Excerpted text:
## start

Navigating the Digital Frontier: India’s Personal Data Protection Act, 2023 – Part 3
In Part 1 and Part 2 of this series, we laid the groundwork by exploring the preliminary provisions and data protection obligations of India’s Digital Personal Data Protection Act, 2023. We also began to draw parallels with global regulations, situating India’s approach within the broader international context.

As we continue our journey into the heart of the Digital Personal Data Protection Act, 2023, Part 3 marks the final stage of this exploration, focusing on enforcing data protection and shaping a secure digital future. This concluding part examines the Act’s provisions on offences and penalties and offers a comprehensive analysis of its enforcement architecture, assessing its broader implications for individual privacy, national security, and India’s evolving digital economy.
The enforcement mechanism of any data protection legislation ultimately determines whether its provisions remain theoretical ideals or translate into tangible protections for individuals. India’s Digital Personal Data Protection Act, 2023, establishes a penalty framework designed to secure compliance through meaningful financial consequences, while preserving sufficient flexibility for contextual adjudication by the Data Protection Board of India. The Act received Presidential assent on August 11, 2023, and represents India’s first standalone statute devoted exclusively to the protection of digital personal data. While the foundational principles and individual rights provisions define the substantive obligations of data fiduciaries, it is the penalty regime under Chapter VIII and the miscellaneous provisions in Chapter IX that determine how the law will function in practice.
The Act’s enforcement architecture reflects a regulatory philosophy that diverges in important respects from global counterparts such as the European Union’s General Data Protection Regulation and the California Consumer Privacy Act. Instead of linking penalties to a percentage of global turnover, the DPDPA adopts a tiered structure prescribing fixed maximum penalties for specified categories of violations. This model enhances predictability for organizations by clearly delineating their maximum exposure, while still ensuring that penalties are sufficiently substantial to deter non-compliance. Notably, the Act does not criminalize data protection breaches through imprisonment, nor does it create private rights of action enabling individuals to directly sue data fiduciaries. Enforcement authority is instead centralized in the Data Protection Board of India, a design choice intended to promote consistency in regulatory outcomes and to avoid the fragmentation and excessive litigation observed in some other jurisdictions.
The Penalty Framework: Structure and Implementation
Section 33 of the DPDPA empowers the Data Protection Board to impose monetary penalties when it determines that a breach of the Act or rules is significant. The provision requires the Board to provide an opportunity for the person or entity under investigation to be heard before imposing any penalty, ensuring procedural fairness. The Schedule annexed to the Act specifies maximum penalty amounts for different categories of violations, creating a hierarchy that reflects the legislature’s assessment of relative severity [1]. The highest penalty, reaching up to INR 250 crore (approximately USD 30 million at current exchange rates), applies to failures by data processors or data fiduciaries to ensure reasonable safeguards for preventing personal data breaches. This substantial sum signals that security obligations constitute the apex of the compliance pyramid.

## end

Challenge 1: Write out the entries verbatim, starting at the line containing "You are a computer-use agent." and ending at the line containing "tap(61, 213)", both lines included.

A run of records

## start

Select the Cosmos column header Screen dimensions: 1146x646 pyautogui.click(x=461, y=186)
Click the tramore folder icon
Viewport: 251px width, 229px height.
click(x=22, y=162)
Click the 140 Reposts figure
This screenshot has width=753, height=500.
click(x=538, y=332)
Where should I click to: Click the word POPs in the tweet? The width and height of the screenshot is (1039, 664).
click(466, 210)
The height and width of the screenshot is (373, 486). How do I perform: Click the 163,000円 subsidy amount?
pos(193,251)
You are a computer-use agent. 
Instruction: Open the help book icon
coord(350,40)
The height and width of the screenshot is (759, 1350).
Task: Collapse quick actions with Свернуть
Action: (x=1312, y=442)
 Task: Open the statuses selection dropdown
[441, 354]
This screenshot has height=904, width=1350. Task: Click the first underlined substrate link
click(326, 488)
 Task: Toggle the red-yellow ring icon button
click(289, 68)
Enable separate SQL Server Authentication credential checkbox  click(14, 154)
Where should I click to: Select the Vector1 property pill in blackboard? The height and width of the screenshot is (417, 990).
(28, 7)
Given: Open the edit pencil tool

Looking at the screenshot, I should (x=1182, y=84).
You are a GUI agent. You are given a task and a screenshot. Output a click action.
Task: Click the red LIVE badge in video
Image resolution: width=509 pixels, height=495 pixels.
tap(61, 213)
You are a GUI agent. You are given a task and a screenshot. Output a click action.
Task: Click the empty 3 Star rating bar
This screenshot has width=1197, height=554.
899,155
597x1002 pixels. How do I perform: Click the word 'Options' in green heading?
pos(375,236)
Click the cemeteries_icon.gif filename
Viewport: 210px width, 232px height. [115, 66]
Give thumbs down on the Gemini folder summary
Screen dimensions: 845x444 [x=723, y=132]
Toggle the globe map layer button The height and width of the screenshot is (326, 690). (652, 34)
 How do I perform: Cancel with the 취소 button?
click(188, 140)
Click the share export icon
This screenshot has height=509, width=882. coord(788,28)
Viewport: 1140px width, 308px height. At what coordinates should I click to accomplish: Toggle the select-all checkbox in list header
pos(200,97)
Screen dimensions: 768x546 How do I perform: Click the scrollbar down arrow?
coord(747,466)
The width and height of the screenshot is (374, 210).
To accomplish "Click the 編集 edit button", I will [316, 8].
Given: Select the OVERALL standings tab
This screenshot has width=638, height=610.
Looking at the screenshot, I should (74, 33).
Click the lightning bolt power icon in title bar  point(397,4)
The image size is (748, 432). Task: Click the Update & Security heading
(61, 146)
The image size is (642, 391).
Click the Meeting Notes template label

## end

Challenge 2: Recast the paragraph of the article on India's data protection act that begins "The Act's enforcement architecture reflects" as a bulleted list that keeps its main facts.

Task response 1:
You are a computer-use agent. 
Instruction: Open the help book icon
coord(350,40)
The height and width of the screenshot is (759, 1350).
Task: Collapse quick actions with Свернуть
Action: (x=1312, y=442)
 Task: Open the statuses selection dropdown
[441, 354]
This screenshot has height=904, width=1350. Task: Click the first underlined substrate link
click(326, 488)
 Task: Toggle the red-yellow ring icon button
click(289, 68)
Enable separate SQL Server Authentication credential checkbox  click(14, 154)
Where should I click to: Select the Vector1 property pill in blackboard? The height and width of the screenshot is (417, 990).
(28, 7)
Given: Open the edit pencil tool

Looking at the screenshot, I should (x=1182, y=84).
You are a GUI agent. You are given a task and a screenshot. Output a click action.
Task: Click the red LIVE badge in video
Image resolution: width=509 pixels, height=495 pixels.
tap(61, 213)

Task response 2:
- The Act's enforcement approach diverges in important respects from the European Union's General Data Protection Regulation and the California Consumer Privacy Act.
- The Act does not tie penalties to a percentage of global turnover. It uses a tiered structure with fixed maximum penalties for specified categories of violations.
- This model gives organizations a clear, predictable maximum exposure. The penalties stay substantial enough to deter non-compliance.
- Data protection breaches carry no imprisonment, and individuals have no private right of action to sue data fiduciaries directly.
- Enforcement authority is centralized in the Data Protection Board of India. This is meant to promote consistent outcomes and avoid the fragmentation and excessive litigation seen in some other jurisdictions.